Assume that we have the following dataset, where 's' stands for 'step'.
f1 f2 f3 f4 target
1 2 3 4 5
2 3 4 5 6
3 4 5 6 7
4 5 6 7 8
5 6 7 8 9
The model consists of 4 (time) steps. And it gives a single number as output (target). In the very first sample, the step1 input is 1, step2 input is 2, step3 input is 3, and step4 input is 4. And we will train a Sequence model (with RNN, LSTM, or whatever) which will then output "5" for this particular sequence. And the logic is the same in other samples as well.
I am concerned about how to divide such a dataset into train and dev sets. (Just ignore the test set for the time being.)
Alternative 1: Say that the first 3 samples make the train set and the following 2 samples make the dev set, as illustrated below.
Train set:
f1 f2 f3 f4 target
1 2 3 4 5
2 3 4 5 6
3 4 5 6 7
Dev set:
f1 f2 f3 f4 target
4 5 6 7 8
5 6 7 8 9
My concern is: If you look at the last train set sample ([3, 4, 5, 6], 7) and the first dev set sample ([4, 5, 6, 7], 8), you will see that 3 input steps are identical. (And there is a similar problem even with the other dev set sample.)

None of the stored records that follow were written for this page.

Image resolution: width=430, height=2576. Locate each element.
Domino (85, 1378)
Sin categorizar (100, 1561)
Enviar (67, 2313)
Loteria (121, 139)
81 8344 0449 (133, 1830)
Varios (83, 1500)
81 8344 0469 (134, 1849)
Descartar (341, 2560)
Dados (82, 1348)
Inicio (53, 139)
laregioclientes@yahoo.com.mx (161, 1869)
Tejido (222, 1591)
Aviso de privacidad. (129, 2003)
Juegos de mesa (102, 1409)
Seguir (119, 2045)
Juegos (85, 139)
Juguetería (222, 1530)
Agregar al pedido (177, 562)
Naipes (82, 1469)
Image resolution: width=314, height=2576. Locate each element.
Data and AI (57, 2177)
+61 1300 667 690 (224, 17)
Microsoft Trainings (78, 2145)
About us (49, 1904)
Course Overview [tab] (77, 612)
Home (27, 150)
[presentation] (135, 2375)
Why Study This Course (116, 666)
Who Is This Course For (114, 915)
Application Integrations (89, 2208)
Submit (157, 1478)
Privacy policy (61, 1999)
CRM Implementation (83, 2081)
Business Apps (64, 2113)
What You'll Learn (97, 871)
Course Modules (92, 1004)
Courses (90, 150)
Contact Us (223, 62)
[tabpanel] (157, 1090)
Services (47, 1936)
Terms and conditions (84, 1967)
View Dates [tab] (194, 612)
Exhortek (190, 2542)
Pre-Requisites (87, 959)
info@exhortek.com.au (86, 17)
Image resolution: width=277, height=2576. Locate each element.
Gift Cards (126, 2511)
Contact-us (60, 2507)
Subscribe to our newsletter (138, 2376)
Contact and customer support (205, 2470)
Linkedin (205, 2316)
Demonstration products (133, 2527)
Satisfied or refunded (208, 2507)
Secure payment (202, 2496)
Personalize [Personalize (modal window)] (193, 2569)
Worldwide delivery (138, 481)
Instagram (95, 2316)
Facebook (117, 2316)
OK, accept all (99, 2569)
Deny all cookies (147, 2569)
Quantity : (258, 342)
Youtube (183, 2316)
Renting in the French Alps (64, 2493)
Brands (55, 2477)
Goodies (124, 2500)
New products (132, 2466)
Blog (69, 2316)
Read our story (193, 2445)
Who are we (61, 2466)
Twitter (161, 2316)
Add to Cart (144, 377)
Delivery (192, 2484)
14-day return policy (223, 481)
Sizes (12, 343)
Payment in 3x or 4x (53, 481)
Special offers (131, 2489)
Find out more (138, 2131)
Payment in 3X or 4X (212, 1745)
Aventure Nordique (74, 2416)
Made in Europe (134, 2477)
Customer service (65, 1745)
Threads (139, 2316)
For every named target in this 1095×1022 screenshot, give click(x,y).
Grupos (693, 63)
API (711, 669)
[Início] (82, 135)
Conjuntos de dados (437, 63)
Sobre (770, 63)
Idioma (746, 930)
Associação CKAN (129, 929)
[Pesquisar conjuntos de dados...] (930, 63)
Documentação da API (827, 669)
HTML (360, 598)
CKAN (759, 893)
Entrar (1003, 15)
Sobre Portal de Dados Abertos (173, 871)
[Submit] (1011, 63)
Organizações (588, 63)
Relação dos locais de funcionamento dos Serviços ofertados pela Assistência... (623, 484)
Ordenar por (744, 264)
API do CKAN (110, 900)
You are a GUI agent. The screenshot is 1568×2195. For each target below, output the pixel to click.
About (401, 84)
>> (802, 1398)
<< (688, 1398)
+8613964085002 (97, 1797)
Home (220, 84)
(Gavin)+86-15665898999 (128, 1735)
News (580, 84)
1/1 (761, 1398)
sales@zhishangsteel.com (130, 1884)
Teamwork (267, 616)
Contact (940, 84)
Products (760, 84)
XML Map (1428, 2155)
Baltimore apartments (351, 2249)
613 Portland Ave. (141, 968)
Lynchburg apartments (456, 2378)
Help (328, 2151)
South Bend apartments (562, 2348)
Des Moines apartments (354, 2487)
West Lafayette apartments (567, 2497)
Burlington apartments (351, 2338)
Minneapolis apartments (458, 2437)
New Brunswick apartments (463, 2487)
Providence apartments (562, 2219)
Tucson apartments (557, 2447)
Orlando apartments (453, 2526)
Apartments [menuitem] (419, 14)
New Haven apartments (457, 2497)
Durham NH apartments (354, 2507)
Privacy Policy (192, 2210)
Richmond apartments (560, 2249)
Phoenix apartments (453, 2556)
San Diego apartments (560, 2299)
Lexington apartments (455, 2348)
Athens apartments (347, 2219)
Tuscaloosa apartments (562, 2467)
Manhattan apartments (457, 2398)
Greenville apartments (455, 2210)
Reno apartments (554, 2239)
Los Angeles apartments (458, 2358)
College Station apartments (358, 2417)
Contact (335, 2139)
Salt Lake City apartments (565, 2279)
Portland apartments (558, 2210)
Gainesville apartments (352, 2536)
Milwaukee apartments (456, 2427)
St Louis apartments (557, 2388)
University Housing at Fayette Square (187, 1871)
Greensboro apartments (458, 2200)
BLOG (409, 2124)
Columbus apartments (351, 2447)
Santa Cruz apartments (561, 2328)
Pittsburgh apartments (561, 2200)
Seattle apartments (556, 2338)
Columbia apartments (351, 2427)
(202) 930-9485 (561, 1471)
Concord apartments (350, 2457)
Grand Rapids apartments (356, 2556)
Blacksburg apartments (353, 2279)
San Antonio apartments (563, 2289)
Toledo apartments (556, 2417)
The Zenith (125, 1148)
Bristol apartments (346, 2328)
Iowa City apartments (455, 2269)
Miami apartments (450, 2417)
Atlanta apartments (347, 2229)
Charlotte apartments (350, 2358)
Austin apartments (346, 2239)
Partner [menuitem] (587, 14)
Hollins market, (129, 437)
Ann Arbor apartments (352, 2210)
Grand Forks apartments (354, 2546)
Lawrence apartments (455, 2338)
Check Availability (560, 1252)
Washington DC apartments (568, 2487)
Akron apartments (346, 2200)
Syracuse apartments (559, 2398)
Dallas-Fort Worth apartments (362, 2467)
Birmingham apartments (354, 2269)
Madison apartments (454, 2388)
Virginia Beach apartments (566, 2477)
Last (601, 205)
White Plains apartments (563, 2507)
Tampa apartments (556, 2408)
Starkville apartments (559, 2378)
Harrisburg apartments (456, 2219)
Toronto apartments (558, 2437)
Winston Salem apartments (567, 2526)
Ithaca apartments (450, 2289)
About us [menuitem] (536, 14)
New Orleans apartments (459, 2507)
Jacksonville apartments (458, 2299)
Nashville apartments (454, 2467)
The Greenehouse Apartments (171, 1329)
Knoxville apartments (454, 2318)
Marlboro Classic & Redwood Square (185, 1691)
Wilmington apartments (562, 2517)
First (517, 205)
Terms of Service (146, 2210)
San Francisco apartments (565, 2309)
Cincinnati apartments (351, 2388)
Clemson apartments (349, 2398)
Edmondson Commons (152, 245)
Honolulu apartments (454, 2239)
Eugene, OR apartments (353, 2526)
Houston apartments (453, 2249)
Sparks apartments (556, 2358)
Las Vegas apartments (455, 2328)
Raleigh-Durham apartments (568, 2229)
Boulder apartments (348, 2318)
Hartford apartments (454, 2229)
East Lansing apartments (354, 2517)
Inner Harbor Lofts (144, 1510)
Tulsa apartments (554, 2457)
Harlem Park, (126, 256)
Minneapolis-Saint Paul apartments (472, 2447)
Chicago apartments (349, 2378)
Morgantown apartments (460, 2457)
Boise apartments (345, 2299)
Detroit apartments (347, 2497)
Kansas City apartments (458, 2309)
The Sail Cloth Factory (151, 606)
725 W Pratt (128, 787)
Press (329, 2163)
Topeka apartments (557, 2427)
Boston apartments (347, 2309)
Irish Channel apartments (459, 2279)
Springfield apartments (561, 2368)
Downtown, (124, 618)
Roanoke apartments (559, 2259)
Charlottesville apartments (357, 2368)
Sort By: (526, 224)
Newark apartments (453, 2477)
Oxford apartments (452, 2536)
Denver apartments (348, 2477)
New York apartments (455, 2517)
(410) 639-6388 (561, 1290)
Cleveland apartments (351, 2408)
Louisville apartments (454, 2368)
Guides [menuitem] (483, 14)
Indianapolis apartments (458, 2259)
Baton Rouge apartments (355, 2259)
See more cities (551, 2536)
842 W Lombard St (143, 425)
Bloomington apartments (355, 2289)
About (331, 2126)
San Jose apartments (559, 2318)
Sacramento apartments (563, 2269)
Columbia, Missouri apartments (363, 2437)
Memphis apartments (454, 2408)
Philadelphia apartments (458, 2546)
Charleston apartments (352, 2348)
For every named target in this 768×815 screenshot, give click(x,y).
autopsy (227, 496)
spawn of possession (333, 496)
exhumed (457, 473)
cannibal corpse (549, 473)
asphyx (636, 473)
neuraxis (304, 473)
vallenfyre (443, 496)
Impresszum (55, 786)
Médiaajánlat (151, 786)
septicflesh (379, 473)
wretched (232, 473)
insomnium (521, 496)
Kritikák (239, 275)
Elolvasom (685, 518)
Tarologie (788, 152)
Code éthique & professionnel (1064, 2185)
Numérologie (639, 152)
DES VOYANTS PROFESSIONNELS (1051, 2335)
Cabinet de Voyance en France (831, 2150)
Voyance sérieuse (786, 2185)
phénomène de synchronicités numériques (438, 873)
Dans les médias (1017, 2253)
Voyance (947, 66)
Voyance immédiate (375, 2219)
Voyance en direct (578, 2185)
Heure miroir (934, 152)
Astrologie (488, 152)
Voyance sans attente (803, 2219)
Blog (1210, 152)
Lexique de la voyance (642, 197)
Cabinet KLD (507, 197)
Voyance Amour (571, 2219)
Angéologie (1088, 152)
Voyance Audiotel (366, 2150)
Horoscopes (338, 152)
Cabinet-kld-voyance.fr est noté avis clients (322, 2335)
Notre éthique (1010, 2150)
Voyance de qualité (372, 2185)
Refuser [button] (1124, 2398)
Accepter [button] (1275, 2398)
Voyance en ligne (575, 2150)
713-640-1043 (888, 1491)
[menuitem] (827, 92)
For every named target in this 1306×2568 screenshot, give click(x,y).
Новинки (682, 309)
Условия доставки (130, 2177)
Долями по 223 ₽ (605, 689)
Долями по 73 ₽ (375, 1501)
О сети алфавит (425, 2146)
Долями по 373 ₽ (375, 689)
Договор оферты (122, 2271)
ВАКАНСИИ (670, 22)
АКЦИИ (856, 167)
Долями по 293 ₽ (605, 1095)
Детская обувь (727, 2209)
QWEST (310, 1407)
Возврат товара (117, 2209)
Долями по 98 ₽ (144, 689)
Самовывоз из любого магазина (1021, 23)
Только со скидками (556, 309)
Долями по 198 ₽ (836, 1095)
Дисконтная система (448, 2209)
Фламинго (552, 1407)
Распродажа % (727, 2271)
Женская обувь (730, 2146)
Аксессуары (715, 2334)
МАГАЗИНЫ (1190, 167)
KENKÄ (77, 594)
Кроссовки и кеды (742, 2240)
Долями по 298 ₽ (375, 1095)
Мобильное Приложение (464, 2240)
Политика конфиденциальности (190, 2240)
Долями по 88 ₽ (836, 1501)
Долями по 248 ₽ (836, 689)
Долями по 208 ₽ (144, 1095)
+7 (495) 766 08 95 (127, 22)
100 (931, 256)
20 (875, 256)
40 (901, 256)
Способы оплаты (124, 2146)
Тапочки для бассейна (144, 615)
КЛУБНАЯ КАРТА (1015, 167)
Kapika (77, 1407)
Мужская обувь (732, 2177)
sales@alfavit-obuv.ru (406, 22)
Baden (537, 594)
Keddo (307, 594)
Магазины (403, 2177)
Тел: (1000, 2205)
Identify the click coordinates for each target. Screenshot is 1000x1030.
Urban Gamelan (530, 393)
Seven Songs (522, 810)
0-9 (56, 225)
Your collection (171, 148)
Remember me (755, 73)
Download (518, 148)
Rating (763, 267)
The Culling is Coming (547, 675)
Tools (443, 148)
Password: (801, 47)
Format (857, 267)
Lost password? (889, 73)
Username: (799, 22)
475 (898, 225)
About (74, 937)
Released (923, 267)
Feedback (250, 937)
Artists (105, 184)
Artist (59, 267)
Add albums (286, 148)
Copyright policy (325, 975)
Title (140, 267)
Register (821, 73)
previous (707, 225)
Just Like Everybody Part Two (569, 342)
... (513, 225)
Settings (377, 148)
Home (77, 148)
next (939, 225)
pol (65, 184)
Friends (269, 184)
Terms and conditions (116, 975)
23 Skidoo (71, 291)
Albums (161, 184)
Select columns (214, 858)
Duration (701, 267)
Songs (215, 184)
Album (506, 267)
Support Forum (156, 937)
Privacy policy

Q1: Is that a problem that some input steps are identical? Or can we say that it should not matter just because (1) even if input steps are identical, they are used in different steps of the sequence and (2) target values are still different for each sequence example.
Q2: Wrt the problem above, how should the testset be created?
Yes, it doesn't matter because they are in different time steps, And the sequences are not identical. They have different targets also. So your model should definitely learn to predict the next character if you train your model well.